In the excerpt on the house of the future, which prefabricated unit of the MIT Open Source house arrives with all of its plumbing already installed?

* Given passage *
────────
The House of the Future

Building Blocks

Article excerpted from Popular Science Magazine, November 2006

Imagine if cars were built the way most houses are. A procession of trucks would deliver materials and parts to your driveway – sheet metal, spools of wire, screws, pistons, a roll of carpet, bumpers and a steering wheel. Then day laborers would arrive to put it all together. In the rain. It sounds absurdly efficient, yet that’s the accepted way of constructing a modern American house.

While cars, computers and other products have improved dramatically in recent decades, houses have changed almost as little as the methods used to build them. “Every product except homes has become more sophisticated, with higher quality at lower cost,” says architect Kent Larson of the Massachusetts Institute of Technology."Homes are just the opposite.”

Larson is perhaps the country’s lead proponent of a radical new approach to designing and constructing homes. The house of the future, he says, should be more like a personal computer or a car. It should be affordable, built mostly in a factory, and with parts that are easy to repair or replace. You should be able to design your own home online, just as you can today with a Dell laptop or a Honda minivan. The key to making it happen? Follow the lead of other industries: standardize and accessorize.

Take personal computers. Products made by competing manufacturers are standardized for compatibility. You can buy virtually any printer or mouse on the market, and it will work with the computer you already own. “Nobody has to agree on what a mouse is; you just have to agree on the USB port,” Larson says.

Before houses can be built this way, though, the industry needs standards analogous to the USB standard for computers. “You don’t have to agree on the toilet, but you have to agree on how the toilet connects to the wall or the floor,” Larson explains. That may sound easy enough, but getting dozens of manufacturers to sync their johns will require fundamental changes in the homebuilding industry.

A House Made to Order

Prefabricated components – like walls, floors and plumbing – make home construction a snap




One of the key components of the MIT Open Source house is the core wall [A], a prefab unit into which all of the plumbing is already installed. Even the toilet [B] is built directly into the wall instead of attached to a waste drain on the floor. The core wall is simply hooked up to the service lines, and then the tiling and fixtures (sink, shower) are added to complete the bathroom. The house’s flooring is fitted with adjustable feet [C], which rest on the subfloor and provide soundproofing and space for HVAC ductwork [D]. The electrical wiring [E] is easily accessible behind removable paneling [F], making installation of extra outlets easy. Finally, the interior walls [G], which also arrive fully assembled, are snapped into place to form rooms.
────────
* Given entries *
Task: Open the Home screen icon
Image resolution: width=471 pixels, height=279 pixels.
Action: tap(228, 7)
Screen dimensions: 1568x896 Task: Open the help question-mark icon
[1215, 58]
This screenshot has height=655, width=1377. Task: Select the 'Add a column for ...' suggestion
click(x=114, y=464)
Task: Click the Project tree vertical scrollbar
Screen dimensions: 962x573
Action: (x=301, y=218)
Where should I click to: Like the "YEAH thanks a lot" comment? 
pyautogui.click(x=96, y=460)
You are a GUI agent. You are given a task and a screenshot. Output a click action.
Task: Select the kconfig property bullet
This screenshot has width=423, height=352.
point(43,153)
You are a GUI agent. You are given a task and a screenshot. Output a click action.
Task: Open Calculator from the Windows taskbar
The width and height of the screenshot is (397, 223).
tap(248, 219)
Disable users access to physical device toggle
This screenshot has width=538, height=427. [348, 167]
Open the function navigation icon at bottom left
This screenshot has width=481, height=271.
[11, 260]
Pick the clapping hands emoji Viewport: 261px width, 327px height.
────────
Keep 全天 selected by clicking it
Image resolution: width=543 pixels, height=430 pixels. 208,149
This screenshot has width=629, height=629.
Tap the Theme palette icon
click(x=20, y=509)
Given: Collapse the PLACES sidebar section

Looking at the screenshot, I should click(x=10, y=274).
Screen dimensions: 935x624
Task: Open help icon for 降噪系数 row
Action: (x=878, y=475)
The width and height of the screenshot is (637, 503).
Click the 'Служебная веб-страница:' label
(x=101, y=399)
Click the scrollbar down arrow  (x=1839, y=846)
────────
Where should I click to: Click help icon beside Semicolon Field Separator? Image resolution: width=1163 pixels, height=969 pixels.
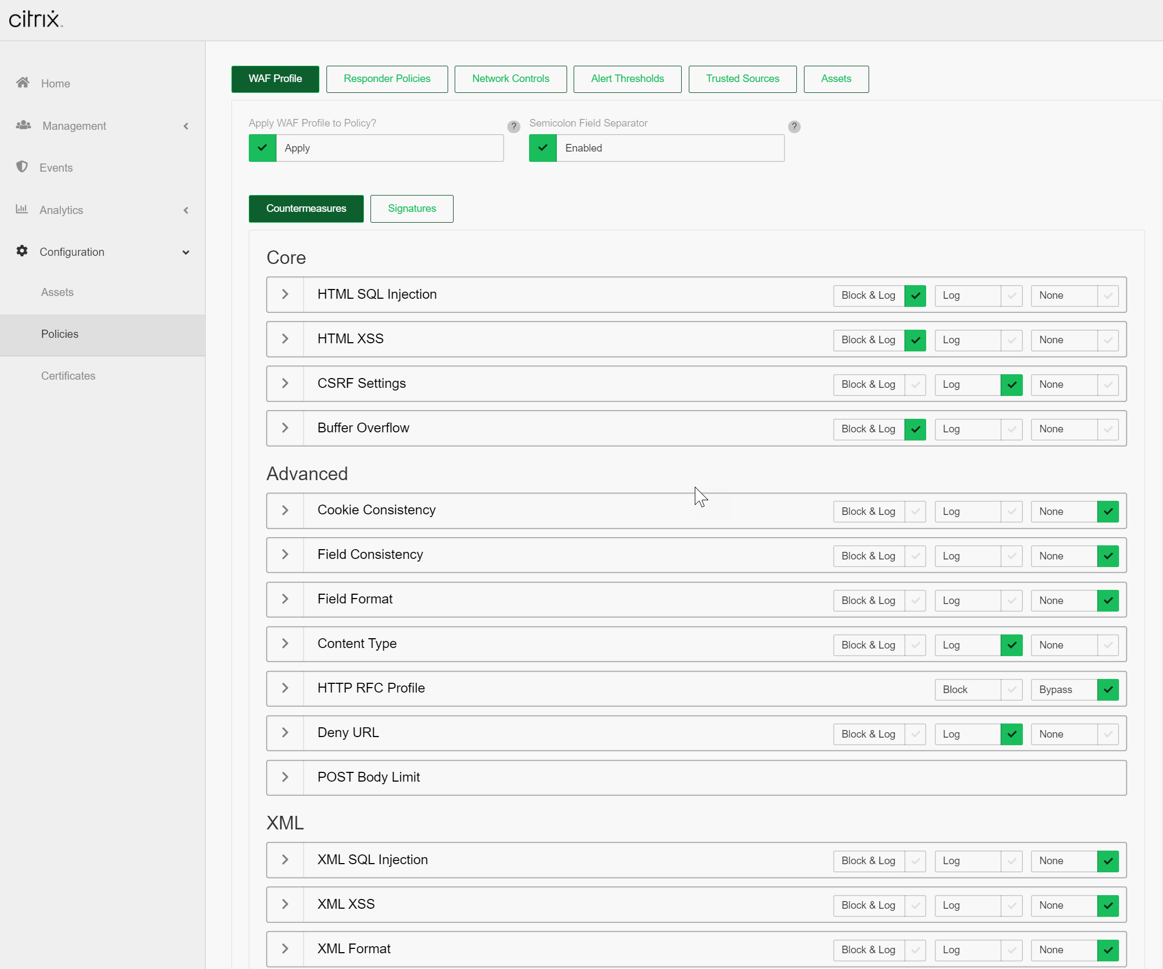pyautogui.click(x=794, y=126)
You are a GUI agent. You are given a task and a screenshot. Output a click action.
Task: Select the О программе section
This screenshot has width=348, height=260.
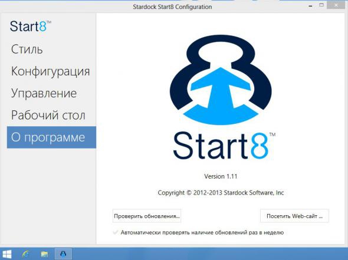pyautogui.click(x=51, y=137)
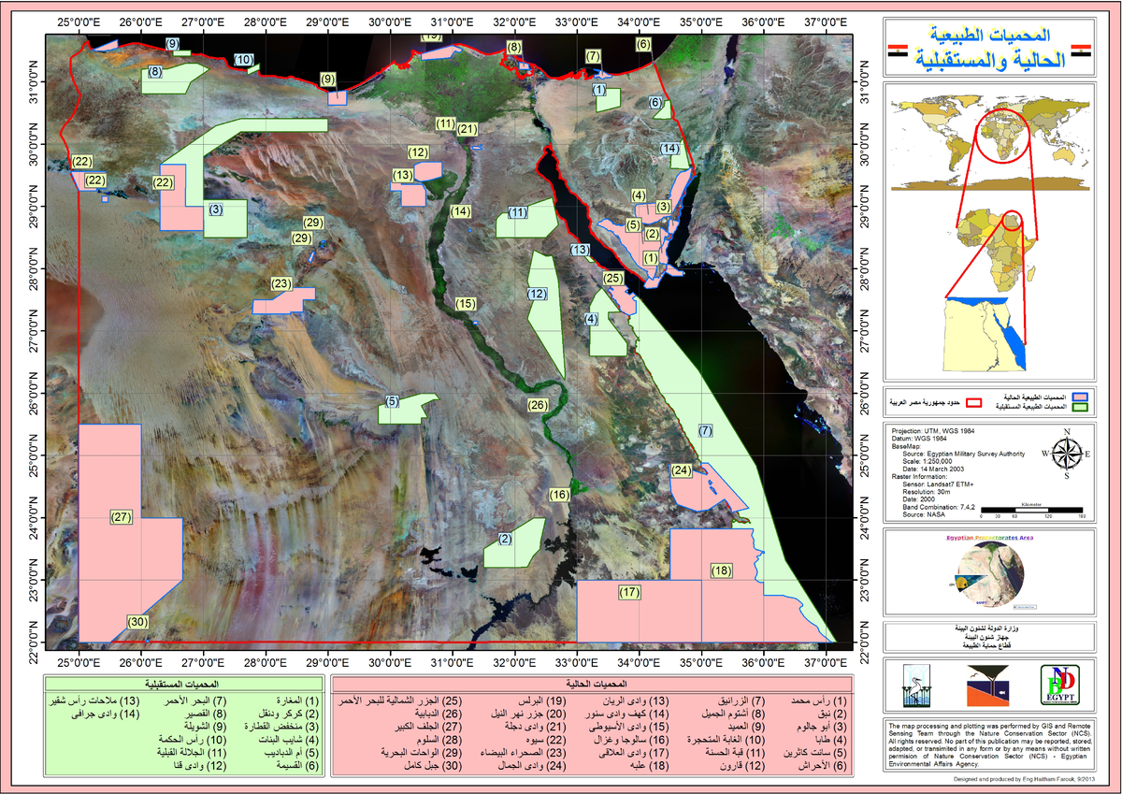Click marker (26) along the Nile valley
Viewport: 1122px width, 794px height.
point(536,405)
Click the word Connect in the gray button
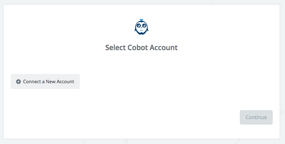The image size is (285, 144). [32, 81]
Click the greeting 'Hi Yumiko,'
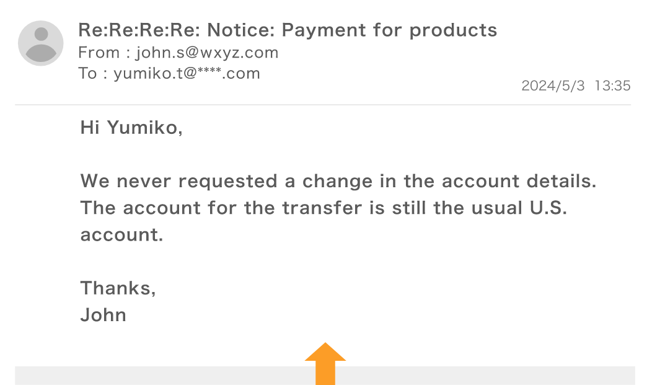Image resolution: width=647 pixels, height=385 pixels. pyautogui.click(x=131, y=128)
────────
* Exercise answer *
The core wall.